Assignment -
If pictures appear in the lines below, skip them and copy exactly the lines from the one containing "Purchase using the 128元 price button" through the one containing "You are a computer-use", and nothing else.

Stored data
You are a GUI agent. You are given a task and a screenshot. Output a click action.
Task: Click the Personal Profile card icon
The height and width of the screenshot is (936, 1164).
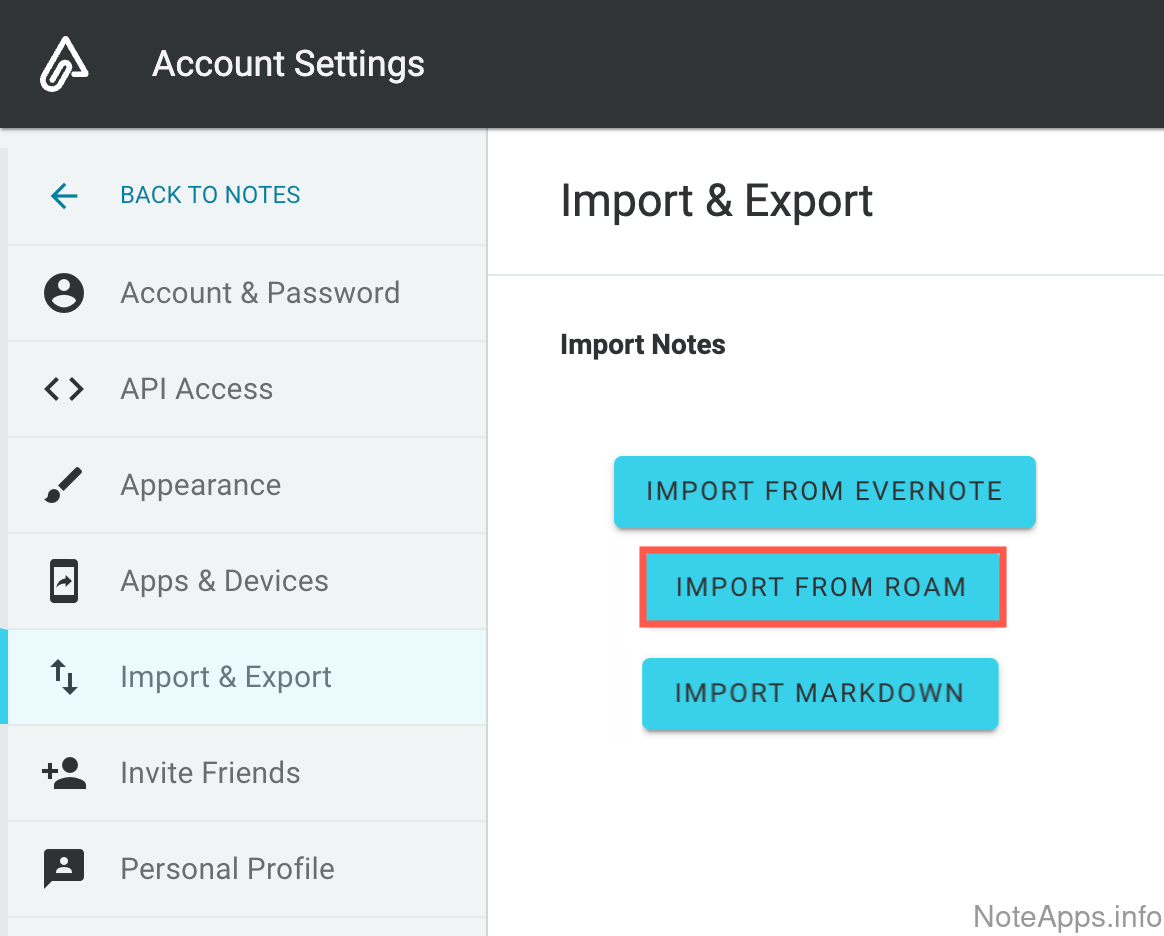point(64,869)
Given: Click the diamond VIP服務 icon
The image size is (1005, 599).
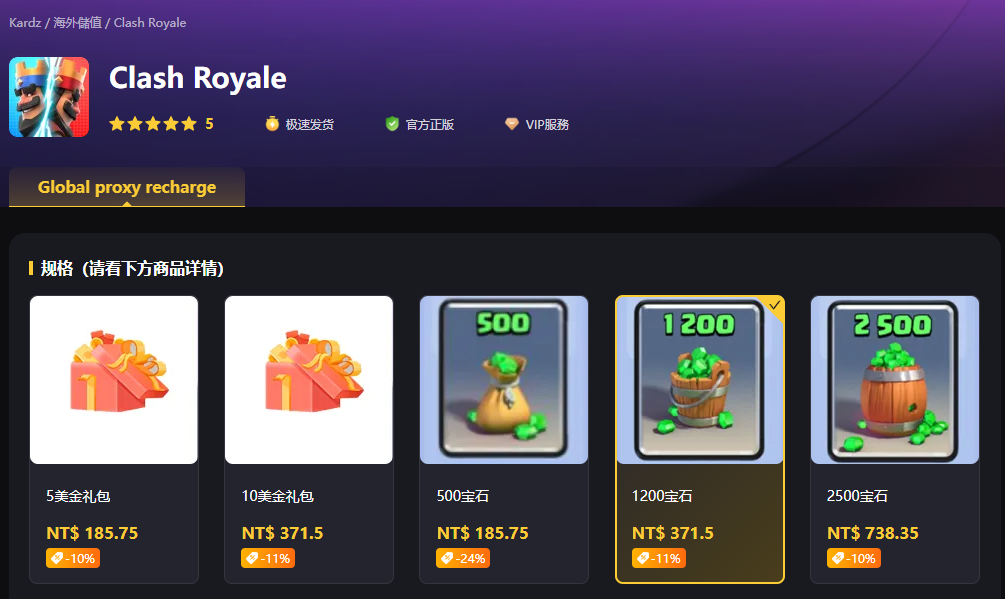Looking at the screenshot, I should tap(511, 124).
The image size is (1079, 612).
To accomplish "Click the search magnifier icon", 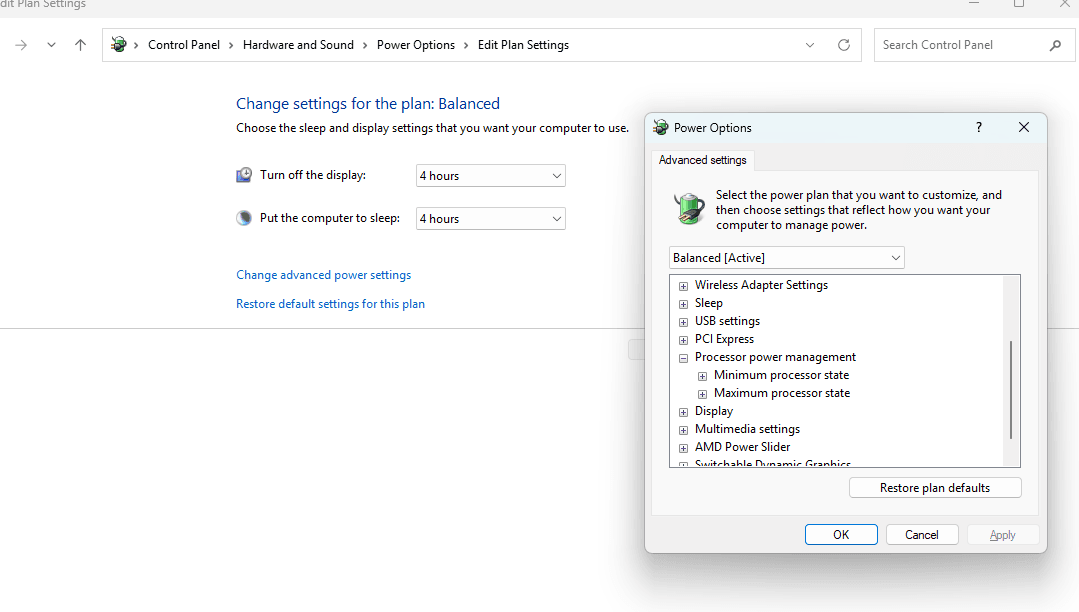I will click(x=1055, y=45).
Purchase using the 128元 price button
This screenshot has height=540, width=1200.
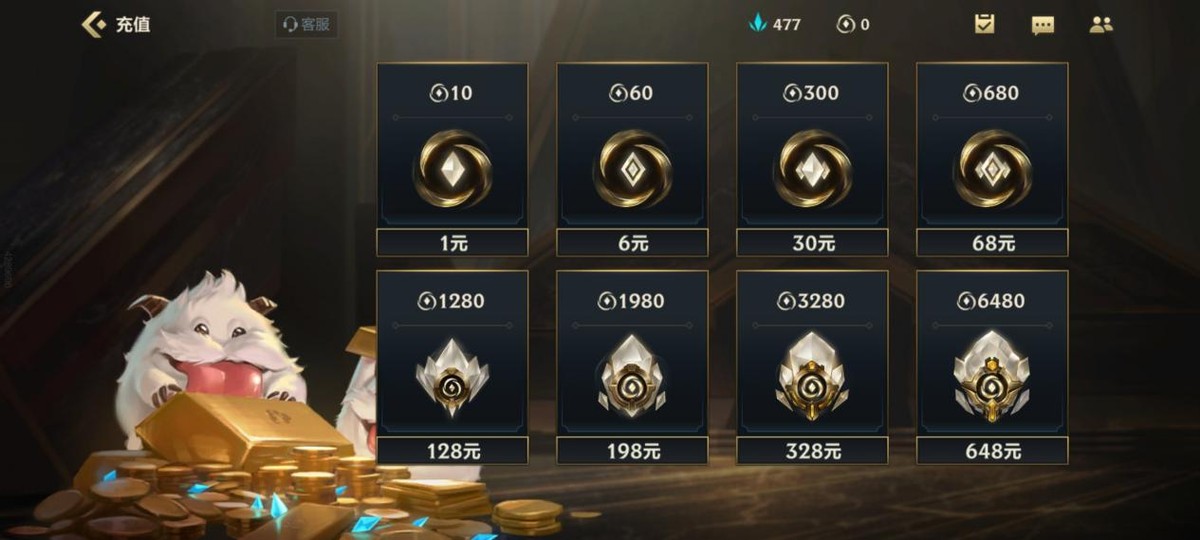coord(452,451)
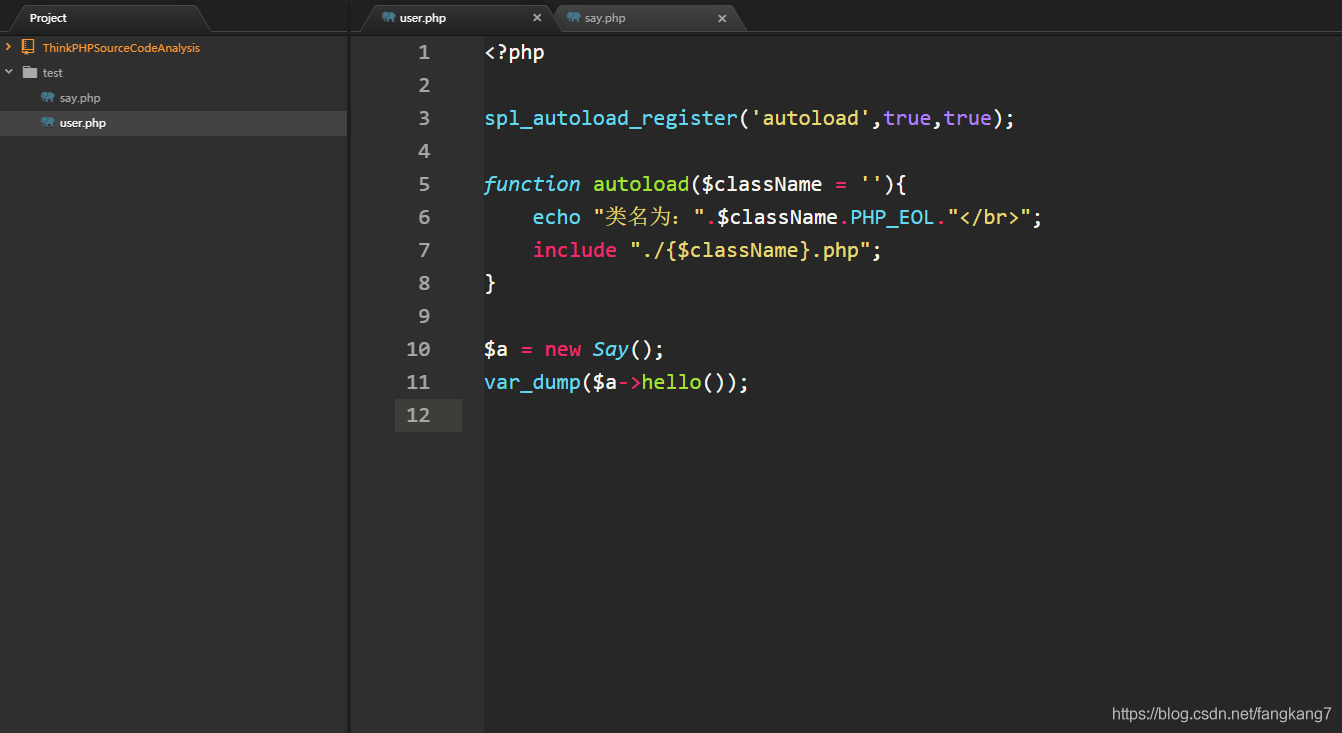Screen dimensions: 1342x733
Task: Select the user.php editor tab
Action: coord(422,18)
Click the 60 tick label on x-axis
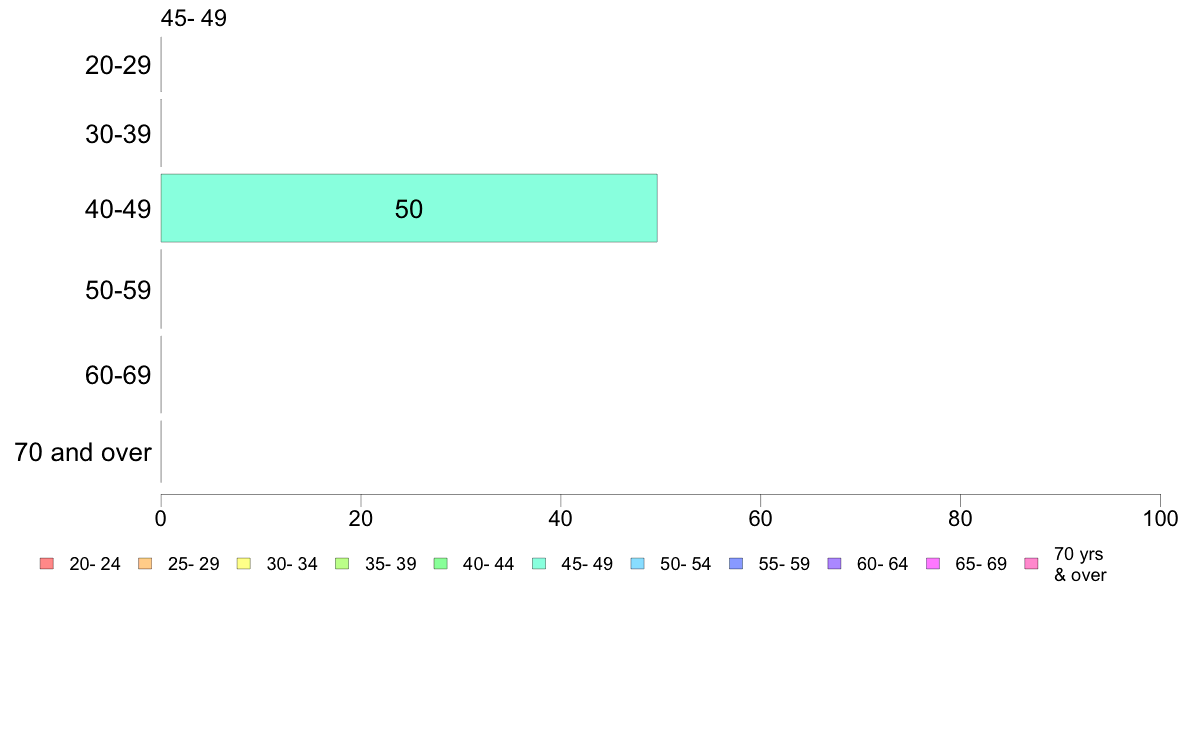1188x736 pixels. 760,518
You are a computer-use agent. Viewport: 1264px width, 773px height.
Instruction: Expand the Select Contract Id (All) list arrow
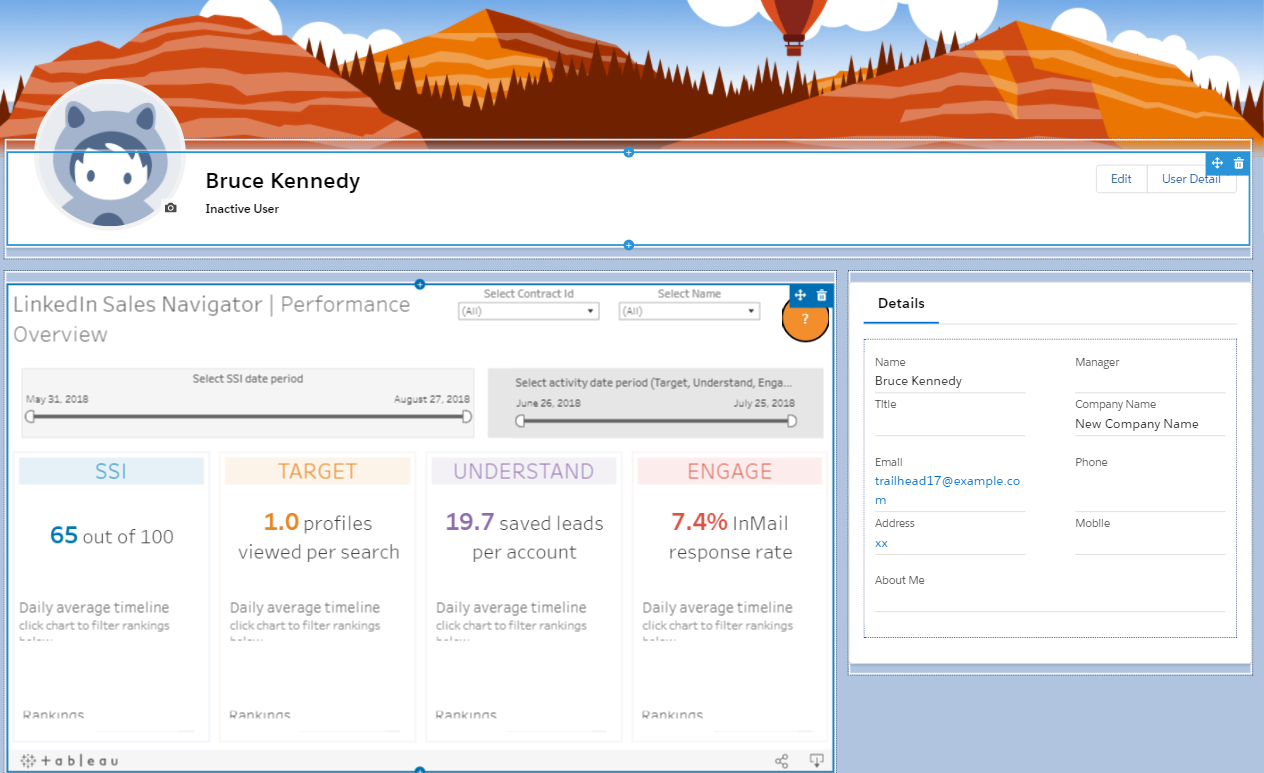(590, 310)
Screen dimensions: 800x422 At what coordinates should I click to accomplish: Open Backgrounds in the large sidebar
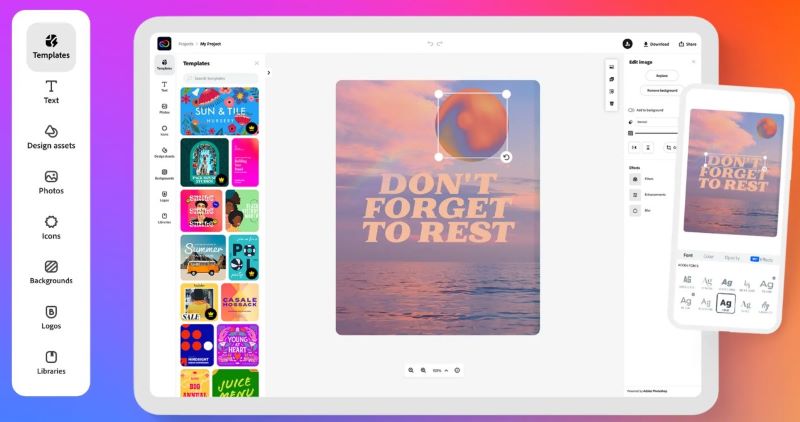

Solved problem -
Purchase using the 128元 price button
This screenshot has height=540, width=1200.
coord(452,451)
Screen dimensions: 1342x733
Task: Select the user.php editor tab
Action: coord(422,18)
Click the 60 tick label on x-axis
1188x736 pixels. 760,518
You are a computer-use agent. Viewport: 1264px width, 773px height.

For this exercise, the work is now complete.